> _Отрывок текста_

++++++++++

Спустя некоторое время Листера назначают командиром 1-й испанской бригады, отличившейся в ночном бою при овладении важной высотой под Мадридом – Сьерра де лос Анхелес (высота Ангелов), а в сражении на реке Хараме он уже командует дивизией. Человек сильной воли, твердого характера, мужества, личной храбрости и незаурядного воинского таланта, он не терпел постоянного вмешательства и опеки. С Листером не легко было работать Р. Я. Малиновскому, назначенному его советником. Надо было, рассказывал впоследствии Родион Яковлевич, приспосабливаться к характеру Листера, мягко, в ненавязчивой форме, без ущемления авторитета командира дивизии, подсказывать ему наиболее рациональные решения. Камарада Малино (псевдоним Малиновского) много внимания уделял работе непосредственно в частях и подразделениях дивизии, что не могло не сказаться на успехе их боевых действий.
...На пункте управления зенитной артиллерии раздается звонок полевого телефона. Дежурный телефонист подзывает меня к аппарату, и я, услышав глуховатый голос Петровича (псевдоним К. А. Мерецкова), докладываю:
– У телефона лейтенант Ботин...
В ответ слышу:
– С задачей справились, передайте личному составу чехословацкой зенитной батареи нашу благодарность, представьте Майеру для поощрения фамилии отличившихся зенитчиков, а вас, лейтенант Ботин, поздравляю с внеочередным званием капитана, привет!
Отличительной чертой поведения советских добровольцев в сражении на реке Хараме, а впоследствии и в других боевых ситуациях было проявление дружеских, товарищеских чувств друг к другу и взаимной выручки. Эта черта советских людей вместе с их отвагой и мужеством воспринималась как пример бойцами-антифашистами других национальностей. Советские добровольцы в зависимости от обстановки использовали любую возможность для поддержания связи между собой как по телефону, так и путем личного общения.
В боях на Хараме советские командиры-зенитчики установили тесный контакт с республиканцами-танкистами. В широкой долине восточнее селения Мората-де-Тахунья шло сосредоточение подразделений интернациональной танковой бригады генерала Пабло. Здесь я познакомился с командиром танковой роты Дмитрием Погодиным.
– Ты, браток, прикрой нас, танкистов, понадежнее от фашистских авионов. Житья они нам не давали, пока мы сюда выдвигались,– просил Дмитрий Погодин, – а мы врежем фашистам по первое число, как только введут нас в бой.
– Давить их, фашистских гадов, будем, как клопов,– произнес Александр Беляев.– У наших танков пушки, а у них пулеметы. У нас танкисты кто? Орлы боевые! Ты слыхал о Поле Армане, как он расправился с фашистскими танками? Мы стараемся использовать его боевой опыт.

++++++++++

> _Письменное задание 1_
Выпишите из отрывка о советских добровольцах в Испании фрагмент, начиная со слов «Спустя некоторое время» и заканчивая словами «их боевых действий.».
> _Письменное задание 2_
Кем был Дмитрий Погодин, согласно отрывку о советских добровольцах в Испании?
Материал не связан с отрывком о советских добровольцах в Испании.

> _Материал_
++++++++++

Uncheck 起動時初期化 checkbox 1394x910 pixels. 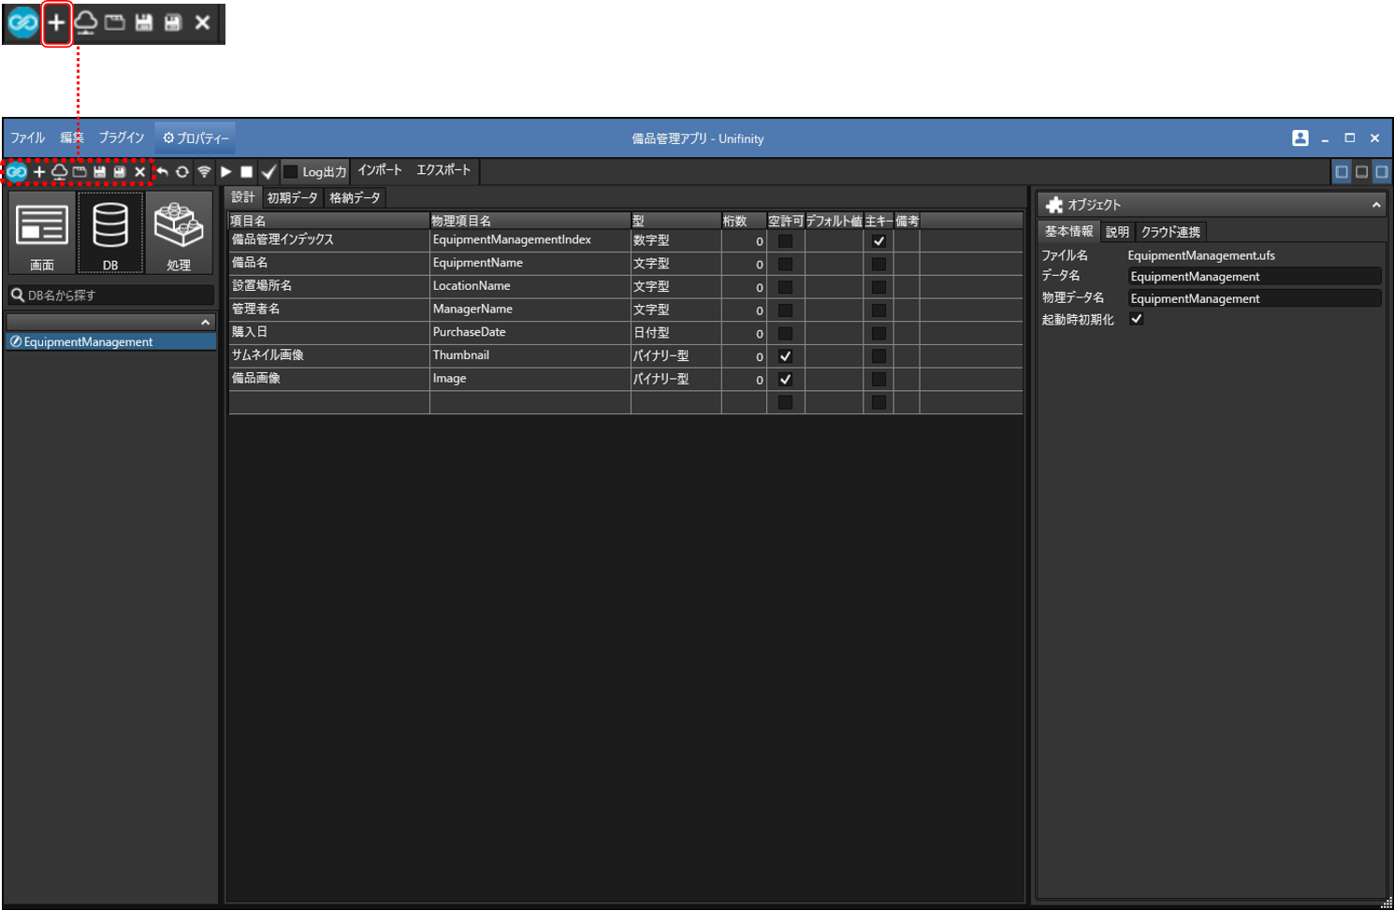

++++++++++

> _Письменный ответ 1_
Спустя некоторое время Листера назначают командиром 1-й испанской бригады, отличившейся в ночном бою при овладении важной высотой под Мадридом – Сьерра де лос Анхелес (высота Ангелов), а в сражении на реке Хараме он уже командует дивизией. Человек сильной воли, твердого характера, мужества, личной храбрости и незаурядного воинского таланта, он не терпел постоянного вмешательства и опеки. С Листером не легко было работать Р. Я. Малиновскому, назначенному его советником. Надо было, рассказывал впоследствии Родион Яковлевич, приспосабливаться к характеру Листера, мягко, в ненавязчивой форме, без ущемления авторитета командира дивизии, подсказывать ему наиболее рациональные решения. Камарада Малино (псевдоним Малиновского) много внимания уделял работе непосредственно в частях и подразделениях дивизии, что не могло не сказаться на успехе их боевых действий.

> _Письменный ответ 2_
Командиром танковой роты.